Benzinga | Nov 11, 2021 07:06AM EST

IN8bio To Present Preclinical Data On The Potential For Gamma-Delta T-cell Therapy Combinations With PARP And Checkpoint Inhibitors In Solid Tumors

IN8bio, Inc. (NASDAQ:INAB), a clinical-stage biopharmaceutical company focused on the discovery and development of innovative gamma-delta T-cell therapies utilizing its proprietary DeltEx platform, today announced a poster presentation of preclinical data demonstrating the potential of its cellular therapies in combination with Poly (ADP-ribose) polymerase (PARPi) and checkpoint inhibitors, which may enhance the recognition and killing of cancer cells by its DeltEx drug resistant immunotherapy (DRI) gamma-delta T cells. Kate Rochlin, Ph.D., Vice President, Operations and Innovation at IN8bio, will present on the potential uses of such therapeutic combinations to drive tumor immunogenicity in the solid tumor setting at the 36th Annual Meeting of the Society for Immunotherapy Conference (SITC).

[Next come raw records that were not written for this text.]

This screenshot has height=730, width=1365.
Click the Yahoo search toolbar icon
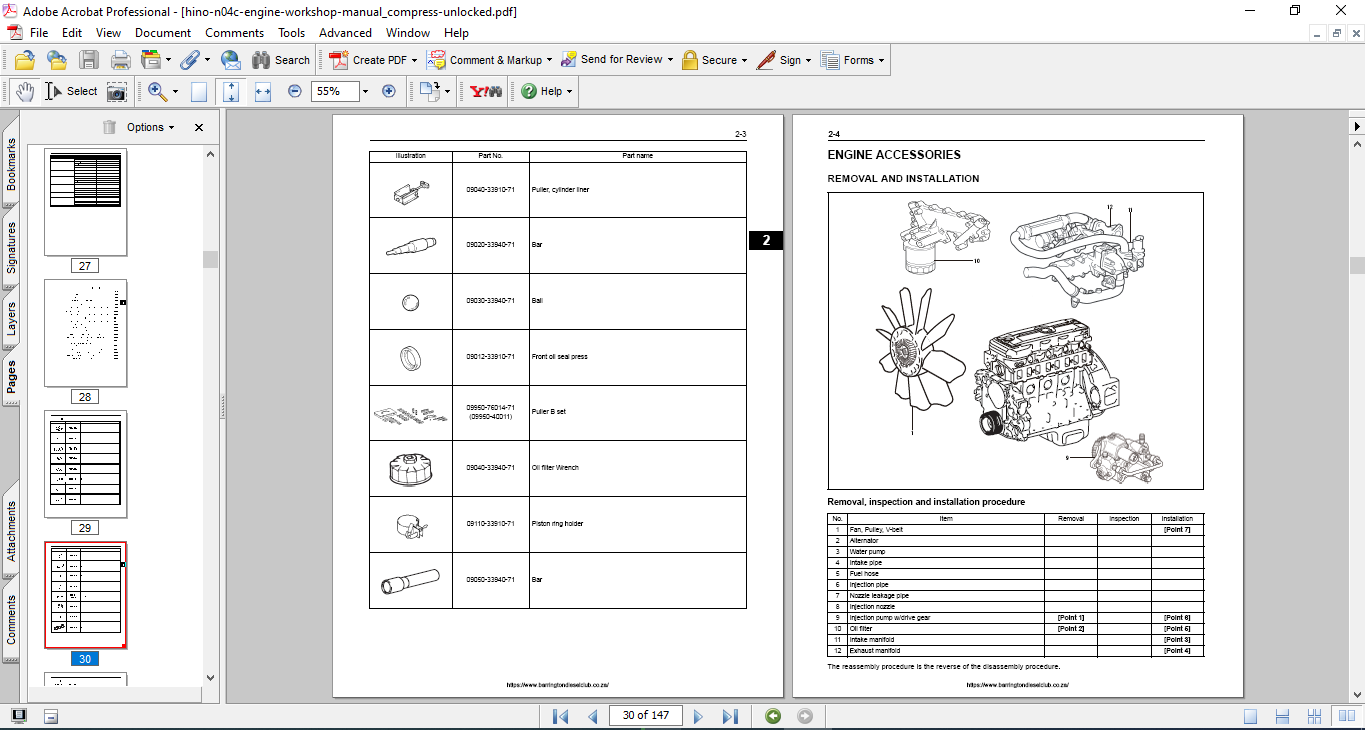point(485,91)
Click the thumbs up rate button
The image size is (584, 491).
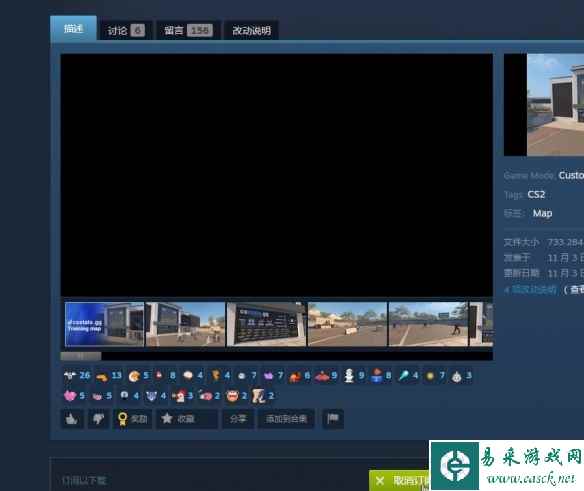click(x=72, y=419)
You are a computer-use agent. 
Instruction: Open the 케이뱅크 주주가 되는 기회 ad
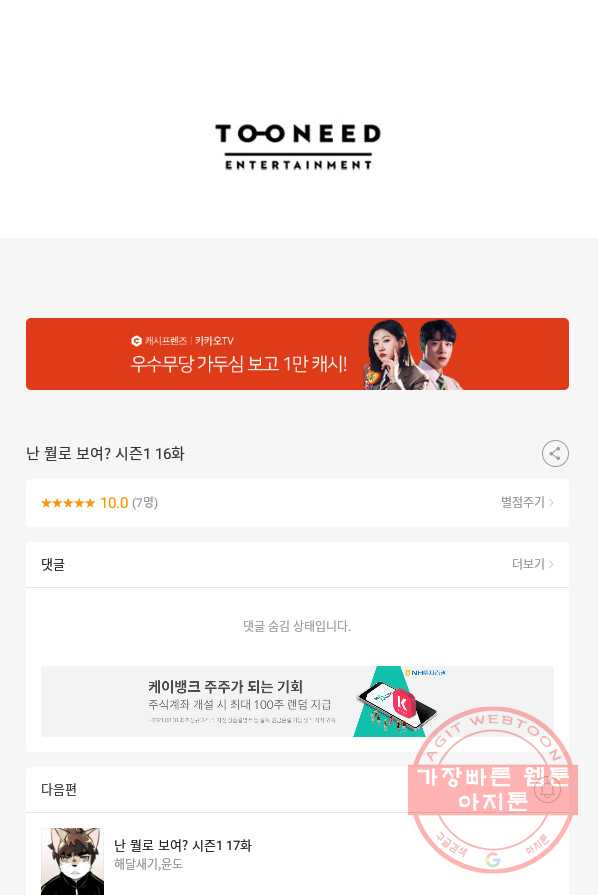(297, 702)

"Our DeltEx platform leverages the inherent ability of the gamma-delta T-cell to kill tumor cells through the recognition of stress-induced natural killer group D ligands (NKG2DL)," said Dr. Rochlin. "This work demonstrates that the use of alkylating chemotherapies in combination with PARPi could act synergistically to reduce tumor size and significantly increase expression of NKG2DL. Such combinations could make any residual tumors susceptible to elimination by our DeltEX DRI gamma-delta T-cells, but could also increase checkpoint ligands, suggesting that unique therapeutic combinations may help to reduce and ultimately eradicate solid tumors."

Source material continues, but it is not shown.